◆ **TO DO**
All entries must be set down once more, precisely as given.

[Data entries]
· · · ·

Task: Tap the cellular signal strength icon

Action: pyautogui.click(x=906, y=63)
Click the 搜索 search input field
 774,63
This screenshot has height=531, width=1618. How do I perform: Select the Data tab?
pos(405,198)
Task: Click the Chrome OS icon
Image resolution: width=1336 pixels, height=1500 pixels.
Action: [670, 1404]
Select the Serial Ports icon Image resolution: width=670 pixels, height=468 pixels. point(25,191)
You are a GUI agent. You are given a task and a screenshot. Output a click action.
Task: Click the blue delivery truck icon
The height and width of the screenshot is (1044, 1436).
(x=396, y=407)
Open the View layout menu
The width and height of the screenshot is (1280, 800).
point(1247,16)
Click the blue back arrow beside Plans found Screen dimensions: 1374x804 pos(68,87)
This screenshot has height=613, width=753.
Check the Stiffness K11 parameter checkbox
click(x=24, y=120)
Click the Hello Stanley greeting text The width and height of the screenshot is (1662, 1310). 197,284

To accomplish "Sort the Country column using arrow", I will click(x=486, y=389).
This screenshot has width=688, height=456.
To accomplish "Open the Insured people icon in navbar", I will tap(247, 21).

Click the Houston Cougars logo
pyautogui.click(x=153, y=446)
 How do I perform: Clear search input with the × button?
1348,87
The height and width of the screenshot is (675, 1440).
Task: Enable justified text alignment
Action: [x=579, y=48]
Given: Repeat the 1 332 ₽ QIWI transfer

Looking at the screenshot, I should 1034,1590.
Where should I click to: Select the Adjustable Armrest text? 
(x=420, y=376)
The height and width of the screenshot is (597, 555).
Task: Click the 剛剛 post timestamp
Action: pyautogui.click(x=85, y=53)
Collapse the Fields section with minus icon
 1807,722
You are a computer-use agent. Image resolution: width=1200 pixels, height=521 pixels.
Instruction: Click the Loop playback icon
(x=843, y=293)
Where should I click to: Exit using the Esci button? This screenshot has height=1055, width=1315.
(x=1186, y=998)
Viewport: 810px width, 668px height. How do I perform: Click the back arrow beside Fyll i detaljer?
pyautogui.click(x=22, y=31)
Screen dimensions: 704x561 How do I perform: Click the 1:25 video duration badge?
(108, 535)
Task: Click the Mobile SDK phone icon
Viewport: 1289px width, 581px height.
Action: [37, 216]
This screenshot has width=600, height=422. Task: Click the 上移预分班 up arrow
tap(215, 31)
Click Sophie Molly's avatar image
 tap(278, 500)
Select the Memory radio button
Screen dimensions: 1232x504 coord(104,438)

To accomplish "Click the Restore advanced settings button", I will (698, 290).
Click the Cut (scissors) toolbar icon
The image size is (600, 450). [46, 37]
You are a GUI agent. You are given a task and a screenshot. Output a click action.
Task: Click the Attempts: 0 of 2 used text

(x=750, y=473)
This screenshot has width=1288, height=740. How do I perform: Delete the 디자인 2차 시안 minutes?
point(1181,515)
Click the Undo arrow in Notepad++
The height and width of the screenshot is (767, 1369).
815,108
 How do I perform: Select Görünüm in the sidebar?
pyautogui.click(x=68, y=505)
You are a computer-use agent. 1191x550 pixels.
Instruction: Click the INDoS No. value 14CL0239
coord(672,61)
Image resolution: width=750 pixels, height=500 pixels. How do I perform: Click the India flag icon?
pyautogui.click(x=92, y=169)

· · · ·

◆ **ANSWER SPACE**
Task: Tap the cellular signal strength icon

Action: pyautogui.click(x=906, y=63)
Click the 搜索 search input field
 774,63
This screenshot has height=531, width=1618. How do I perform: Select the Data tab?
pos(405,198)
Task: Click the Chrome OS icon
Image resolution: width=1336 pixels, height=1500 pixels.
Action: [670, 1404]
Select the Serial Ports icon Image resolution: width=670 pixels, height=468 pixels. point(25,191)
You are a GUI agent. You are given a task and a screenshot. Output a click action.
Task: Click the blue delivery truck icon
The height and width of the screenshot is (1044, 1436).
(x=396, y=407)
Open the View layout menu
The width and height of the screenshot is (1280, 800).
point(1247,16)
Click the blue back arrow beside Plans found Screen dimensions: 1374x804 pos(68,87)
This screenshot has height=613, width=753.
Check the Stiffness K11 parameter checkbox
click(x=24, y=120)
Click the Hello Stanley greeting text The width and height of the screenshot is (1662, 1310). 197,284

To accomplish "Sort the Country column using arrow", I will click(x=486, y=389).
This screenshot has width=688, height=456.
To accomplish "Open the Insured people icon in navbar", I will tap(247, 21).

Click the Houston Cougars logo
pyautogui.click(x=153, y=446)
 How do I perform: Clear search input with the × button?
1348,87
The height and width of the screenshot is (675, 1440).
Task: Enable justified text alignment
Action: [x=579, y=48]
Given: Repeat the 1 332 ₽ QIWI transfer

Looking at the screenshot, I should 1034,1590.
Where should I click to: Select the Adjustable Armrest text? 
(x=420, y=376)
The height and width of the screenshot is (597, 555).
Task: Click the 剛剛 post timestamp
Action: pyautogui.click(x=85, y=53)
Collapse the Fields section with minus icon
 1807,722
You are a computer-use agent. Image resolution: width=1200 pixels, height=521 pixels.
Instruction: Click the Loop playback icon
(x=843, y=293)
Where should I click to: Exit using the Esci button? This screenshot has height=1055, width=1315.
(x=1186, y=998)
Viewport: 810px width, 668px height. How do I perform: Click the back arrow beside Fyll i detaljer?
pyautogui.click(x=22, y=31)
Screen dimensions: 704x561 How do I perform: Click the 1:25 video duration badge?
(108, 535)
Task: Click the Mobile SDK phone icon
Viewport: 1289px width, 581px height.
Action: [37, 216]
This screenshot has width=600, height=422. Task: Click the 上移预分班 up arrow
tap(215, 31)
Click Sophie Molly's avatar image
 tap(278, 500)
Select the Memory radio button
Screen dimensions: 1232x504 coord(104,438)

To accomplish "Click the Restore advanced settings button", I will (698, 290).
Click the Cut (scissors) toolbar icon
The image size is (600, 450). [46, 37]
You are a GUI agent. You are given a task and a screenshot. Output a click action.
Task: Click the Attempts: 0 of 2 used text

(x=750, y=473)
This screenshot has width=1288, height=740. How do I perform: Delete the 디자인 2차 시안 minutes?
point(1181,515)
Click the Undo arrow in Notepad++
The height and width of the screenshot is (767, 1369).
815,108
 How do I perform: Select Görünüm in the sidebar?
pyautogui.click(x=68, y=505)
You are a computer-use agent. 1191x550 pixels.
Instruction: Click the INDoS No. value 14CL0239
coord(672,61)
Image resolution: width=750 pixels, height=500 pixels. How do I perform: Click the India flag icon?
pyautogui.click(x=92, y=169)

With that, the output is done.